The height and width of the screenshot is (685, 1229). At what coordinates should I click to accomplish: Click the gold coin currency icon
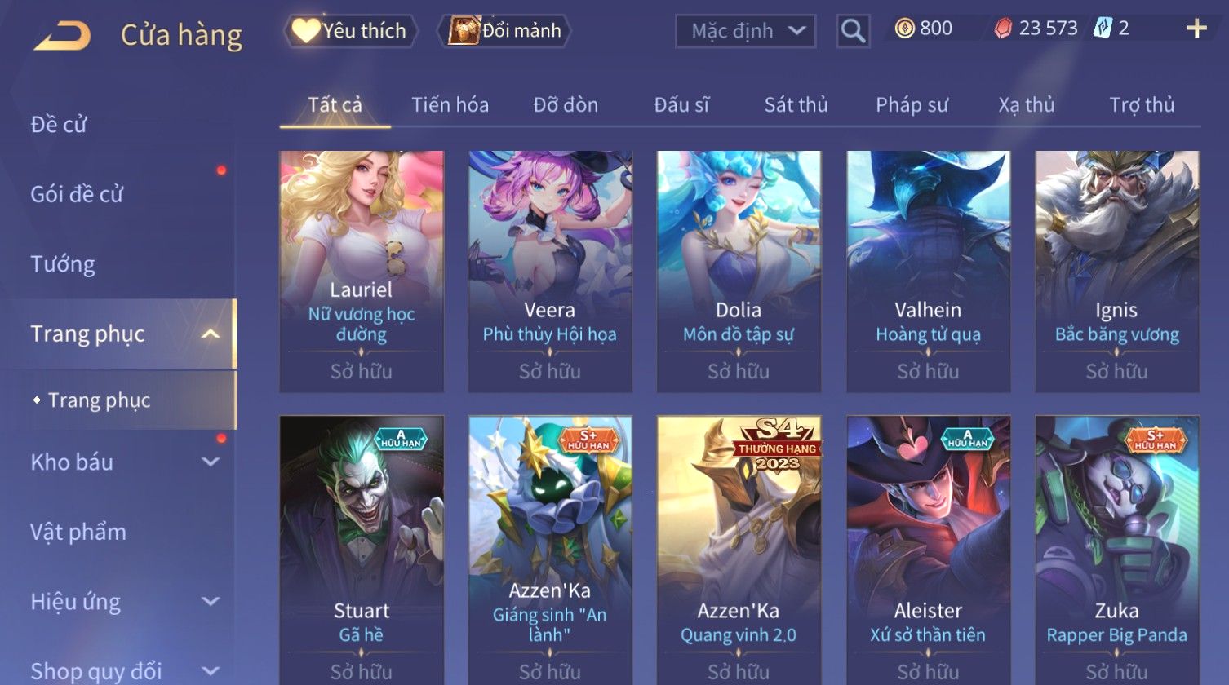point(904,29)
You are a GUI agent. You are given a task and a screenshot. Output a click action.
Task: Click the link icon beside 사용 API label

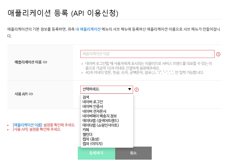31,93
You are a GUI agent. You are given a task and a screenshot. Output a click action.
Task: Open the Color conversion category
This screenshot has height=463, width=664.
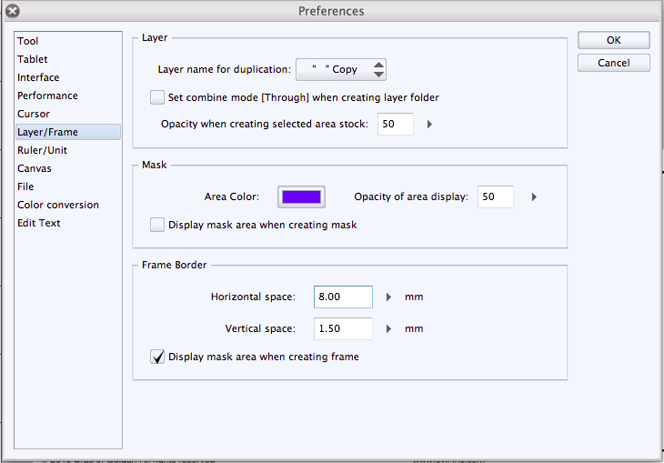click(58, 205)
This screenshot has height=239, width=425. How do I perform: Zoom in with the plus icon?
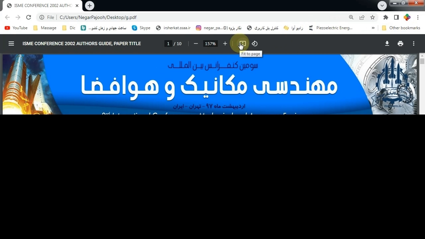225,43
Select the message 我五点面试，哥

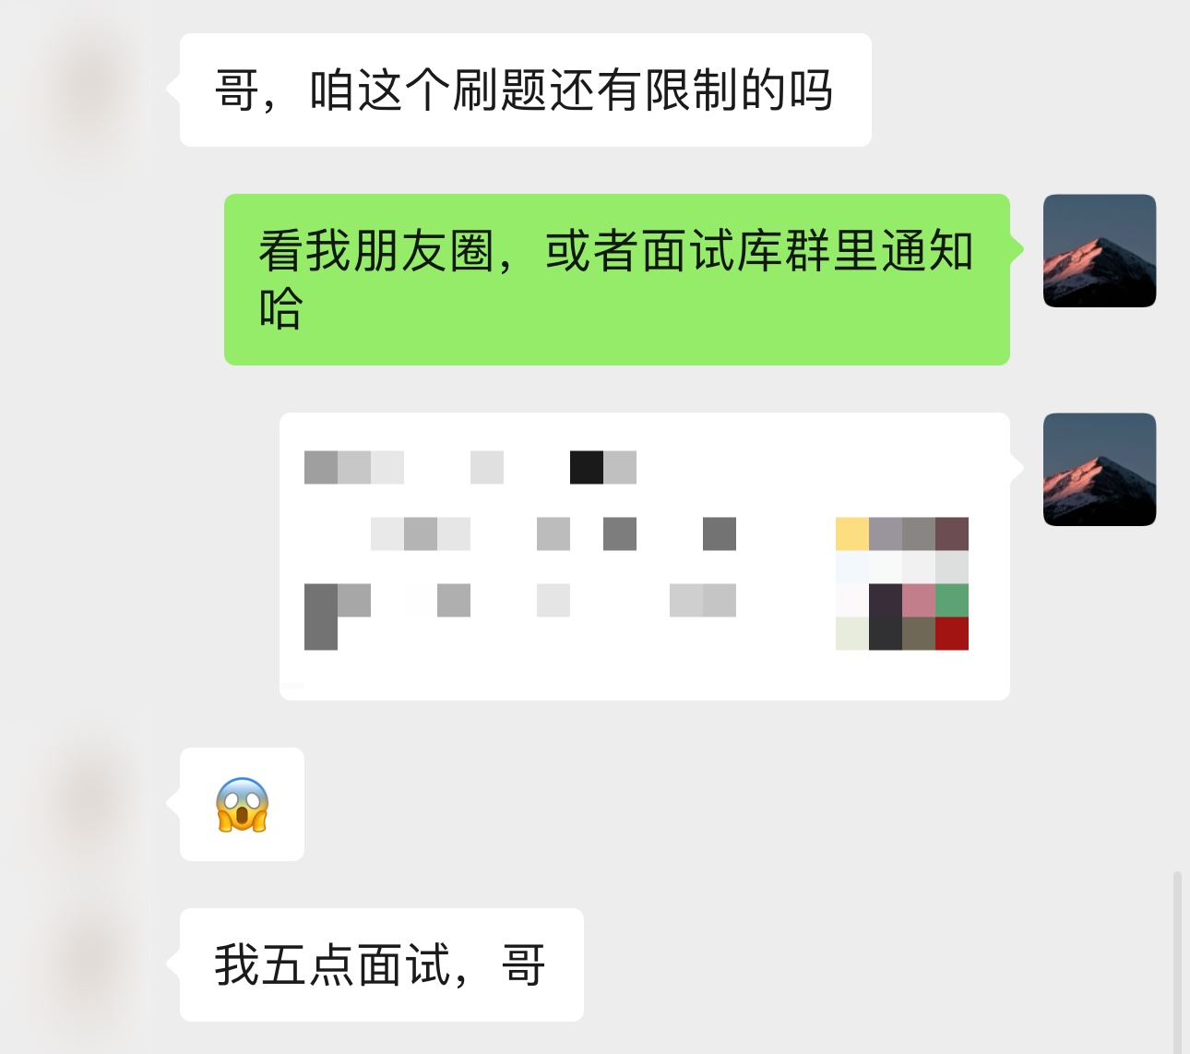pyautogui.click(x=382, y=964)
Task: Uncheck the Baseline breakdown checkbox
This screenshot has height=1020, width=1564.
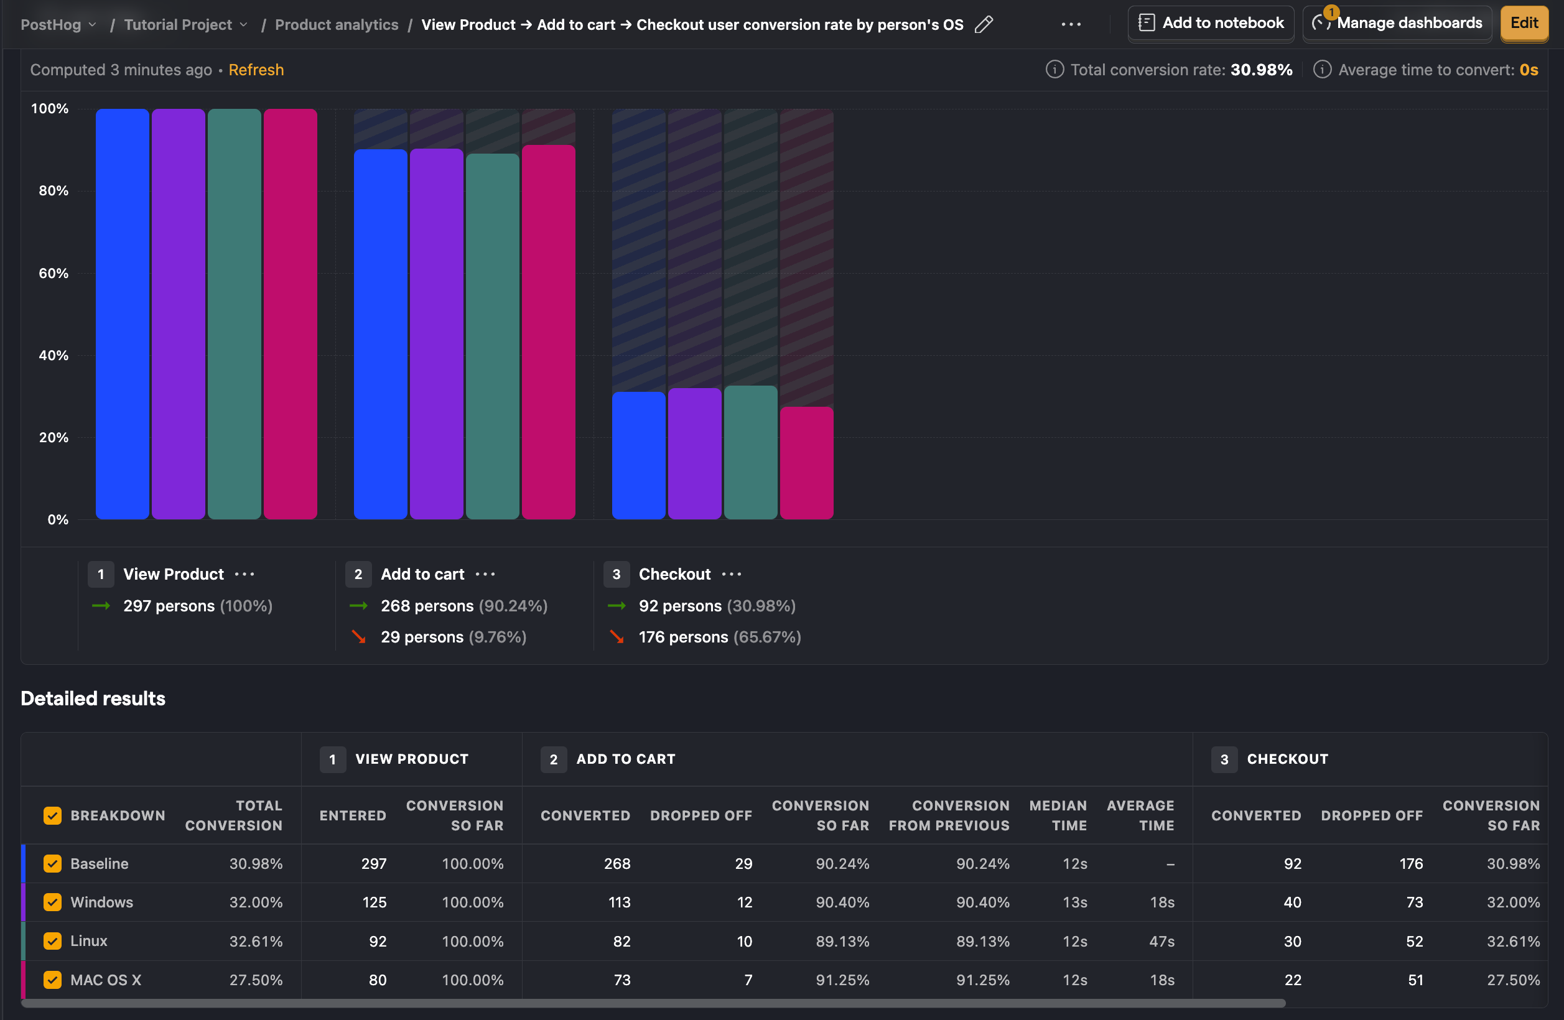Action: [x=53, y=864]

================

TASK ITEM: Copy out the entries above in full and exactly, skipping every picture.

ANSWER FOR THE TASK:
The height and width of the screenshot is (685, 1229). At what coordinates should I click to accomplish: Click the gold coin currency icon
point(904,29)
You are a GUI agent. You are given a task and a screenshot. Output a click action.
Task: Click the link icon beside 사용 API label

31,93
You are a GUI agent. You are given a task and a screenshot. Output a click action.
Task: Open the Color conversion category
This screenshot has height=463, width=664.
click(58, 205)
This screenshot has height=239, width=425. How do I perform: Zoom in with the plus icon?
225,43
Select the message 我五点面试，哥

pyautogui.click(x=382, y=964)
Task: Uncheck the Baseline breakdown checkbox
This screenshot has height=1020, width=1564.
Action: [x=53, y=864]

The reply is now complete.